Man glaubte zunächst in einem islamischen Land zu sein, aber es kamen irgendwann noch zig georgische Sender, die auf uns wie Propagandasender wirkten. Und Kazakh TV lobpreiste schließlich den kasachischen Führer und seine Errungenschaften. Einen Musiksender suchten wir leider vergeblich, Fußball gab es nur bei Dubai Sports TV (Arabian Gulf League wurde live übertragen) und erst auf Sendeplatz 312 kam mit dem ZDF ein deutschsprachiger Sender.
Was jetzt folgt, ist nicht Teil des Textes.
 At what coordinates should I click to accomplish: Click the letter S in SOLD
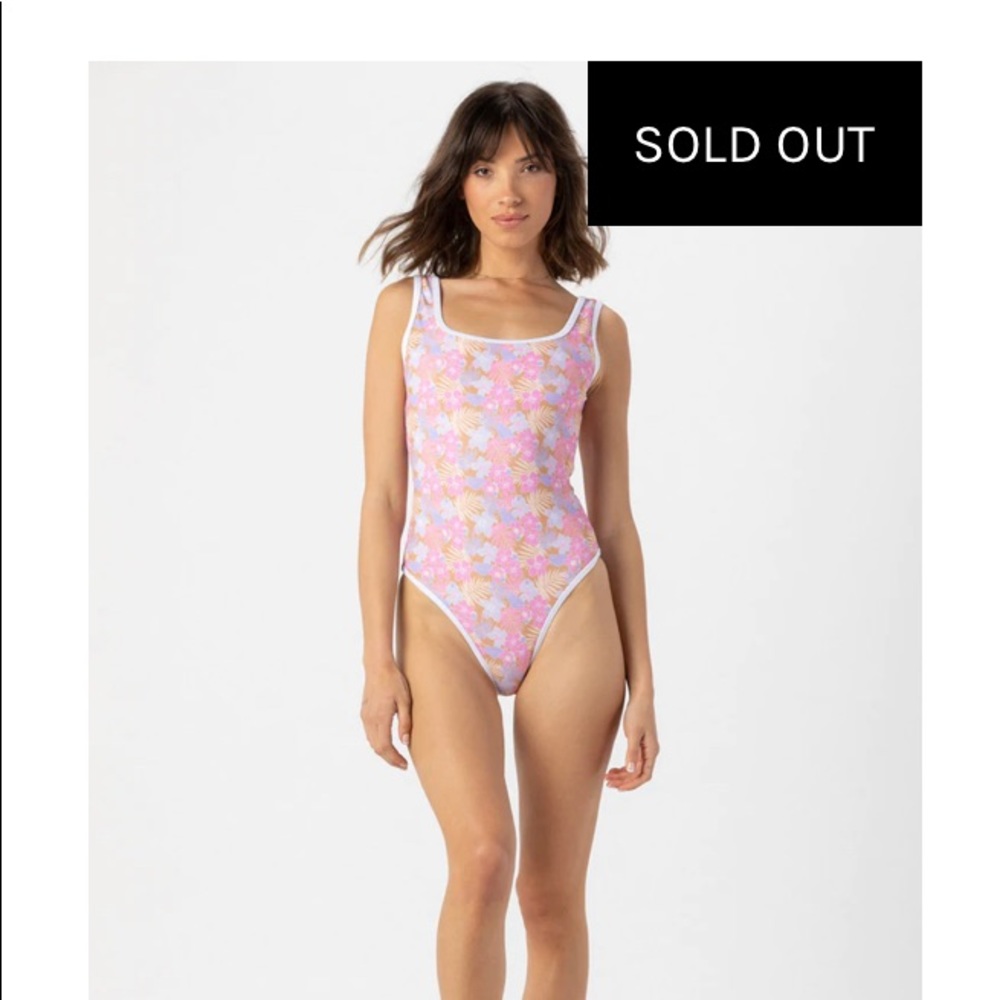tap(649, 144)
Heute führte dort Thomas Gottschalk ab 22:15 Uhr georgischer Zeit durch eine Nena Show zu ihrem 40jährigen Bühnenjubiläum. Unser Beitrag dazu im Stile der Flippers: „Wir sagen Dankeschön, 40 Jahre die Nena. Wir glauben’s selber kaum, 40 Jahre die Nena.“

Schon um 3 Uhr morgens klingelte der Wecker. Die Marschrutka, die 3:30 Uhr abfahren sollte, war anscheinend schon weg, also einen Taxifahrer abseits von seinen restlichen Kollegen angequatscht und 20 Lari für 25 km klang mehr als fair. Weil er am Ziel nicht wie erwartet plötzlich 20 Lari pro Person haben wollte, sondern es bei einem Zwanziger insgesamt blieb, gab es noch ein üppiges Trinkgeld. Die verdammten Lari müssen schließlich endlich weg. Hätten wir nicht noch Frühstücken wollen, hätte er ruhig alles haben können. Aber so brauchten wir noch circa 20 weitere Lari für das berühmte Mineralwasser Borjomi und diverse Teigwaren (Blätterteigtaschen mit Kartoffelfüllung und ein paar furztrockene Chatschapuri).

Nach völlig verschlafenem Flug, spazierten wir zu Fuß die 1,3 km zum Bahnhof Holzwickede und dort wurde der kalkulierte, aber nicht benötigte Sicherheitspuffer mit einem leckeren Frühstück bei der Bäckerei Grobe sinnvoll umgewidmet. Für 4 € gab es dort Rührei mit Schinken und zwei Brötchen mit Aufschnitt. 9:39 Uhr ging es mit National Express weiter nach Hamm und dort erhielten wir die Info, dass unser gebuchter InterCity um 10:44 Uhr sturmbedingt entfällt. Also gleich in den ICE um 10:11 Uhr rein und somit fast eine Stunde früher als geplant daheim gewesen. Ole konnte nun sogar um 13 Uhr noch Fußball spielen (mit dem SC Itzum in Heisede), während mein SC Asel beiden Herrenmannschaften und den Gegnern einen freien Sonntag aufgrund von Unbespielbarkeit des Platzes spendierte. Aber als alter Knochen fand ich das heimische Sofa nach einem anstrengenden Trip sowieso viel cooler als alles andere.